Torvalds holds the "Linux" trademark and monitors the use of it, chiefly through the Linux Mark Institute.
Linus Torvalds is married to Tove Torvalds (née Monni)—a six-time Finnish national karate champion—whom he first met in the autumn of 1993. Linus was running introductory computer laboratory exercises for students and instructed the course attendees to send him an e-mail as a test, to which Tove responded with an e-mail asking for a date. Tove and Linus were later married and have three daughters, Patricia Miranda (born 1996), Daniela Yolanda (born 1998), and Celeste Amanda (born 2000), two of whom were born in the United States. The Linux kernel's reboot system call accepts their dates of birth (written in hexadecimal) as magic values.
Torvalds describes himself as "completely a-religious—atheist", adding that "I find that people seem to think religion brings morals and appreciation of nature. I actually think it detracts from both. It gives people the excuse to say, 'Oh, nature was just created,' and so the act of creation is seen to be something miraculous. I appreciate the fact that, 'Wow, it's incredible that something like this could have happened in the first place.'" He later added that while in Europe religion is mostly a personal issue, in America it has become very politicized. When discussing the issue of church and state separation, Torvalds also said, "Yeah, it's kind of ironic that in many European countries, there is actually a kind of legal binding between the state and the state religion."
In 2010, Torvalds became a United States citizen and registered to vote in the United States.
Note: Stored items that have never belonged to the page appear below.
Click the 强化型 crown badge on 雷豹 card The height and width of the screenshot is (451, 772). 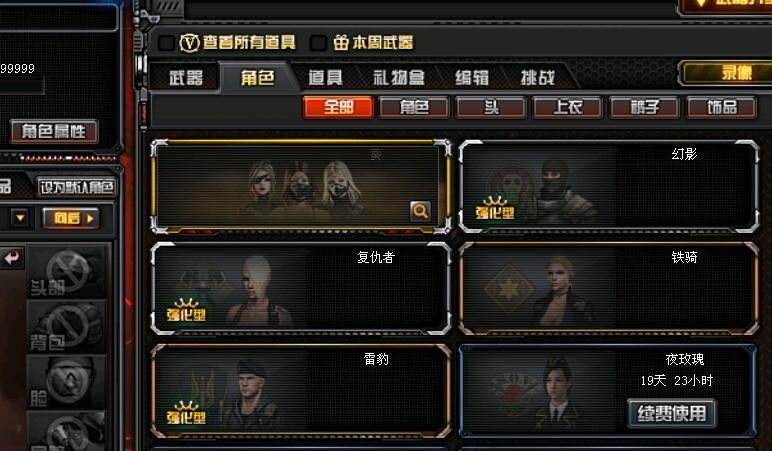(x=186, y=413)
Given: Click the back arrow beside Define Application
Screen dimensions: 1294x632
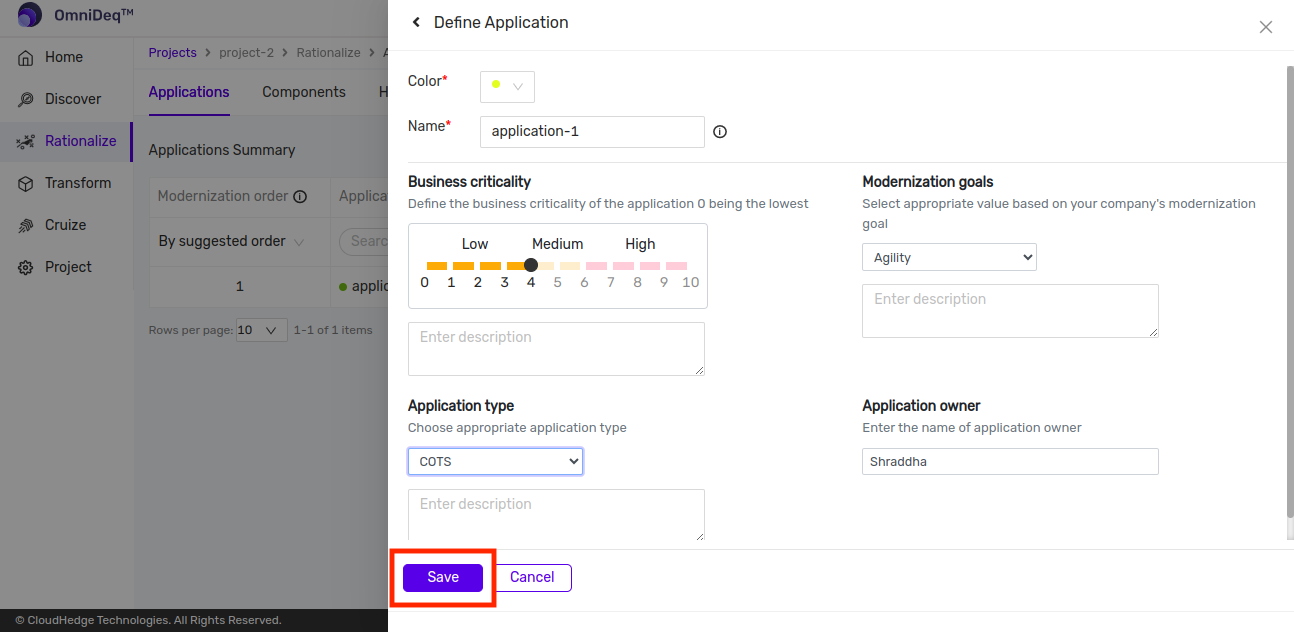Looking at the screenshot, I should 416,22.
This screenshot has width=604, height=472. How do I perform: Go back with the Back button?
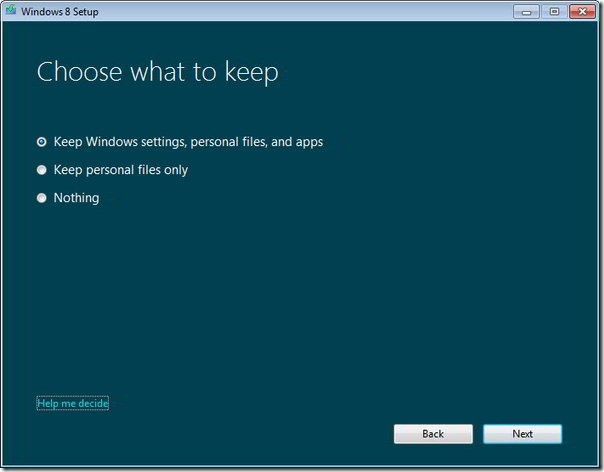click(x=432, y=434)
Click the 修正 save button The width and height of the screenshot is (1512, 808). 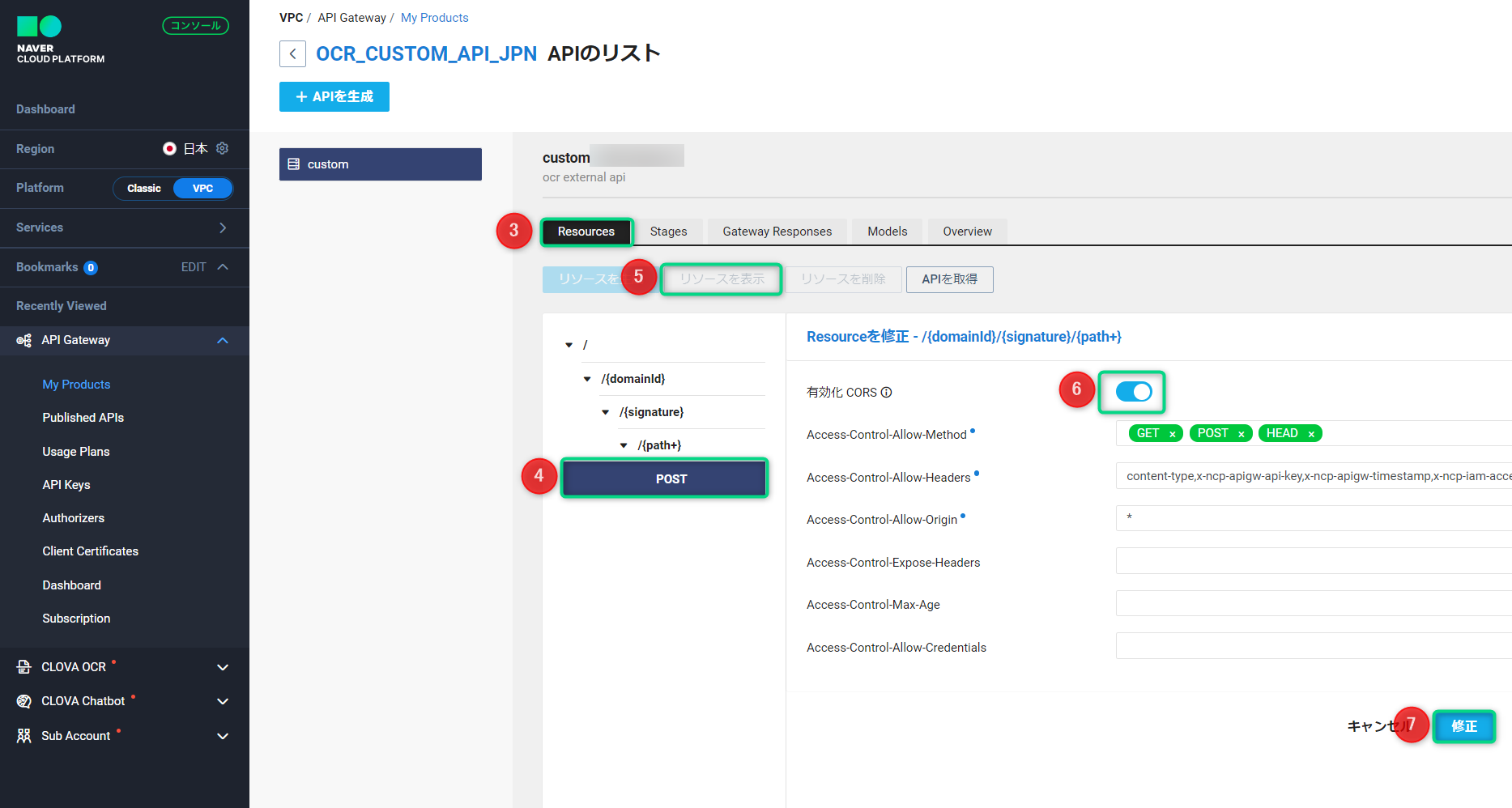1463,726
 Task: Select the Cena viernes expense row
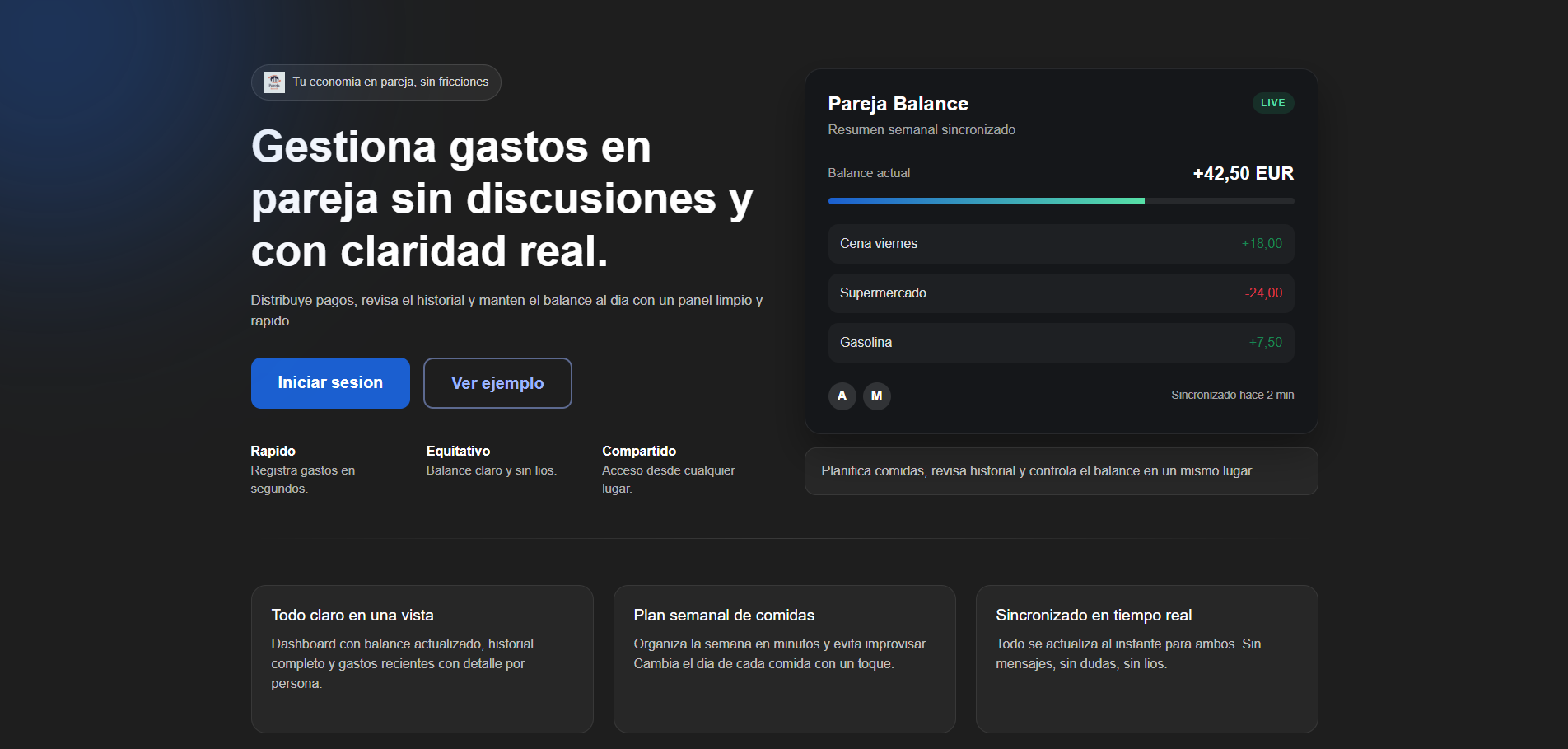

He is unaffiliated with any U.S. political party, saying, "I have way too much personal pride to want to be associated with any of them, quite frankly."
Time magazine has recognized Torvalds multiple times:In 2000, he was 17th in their Time 100: The Most Important People of the Century poll.
In 2004, he was named one of the most influential people in the world by Time magazine.
In 2006, the magazine's Europe edition named him one of the revolutionary heroes of the past 60 years.
InfoWorld presented him with the 2000 Award for Industry Achievement. In 2005, Torvalds appeared as one of "the best managers" in a survey by BusinessWeek. In 2006, Business 2.0 magazine named him one of "10 people who don't matter" because the growth of Linux has shrunk Torvalds's individual impact.
In summer 2004, viewers of YLE (the Finnish Broadcasting Company) placed Torvalds 16th in the network's 100 Greatest Finns. In 2010, as part of a series called The Britannica Guide to the World's Most Influential People, Torvalds was listed among The 100 Most Influential Inventors of All Time (ISBN 9781615300037).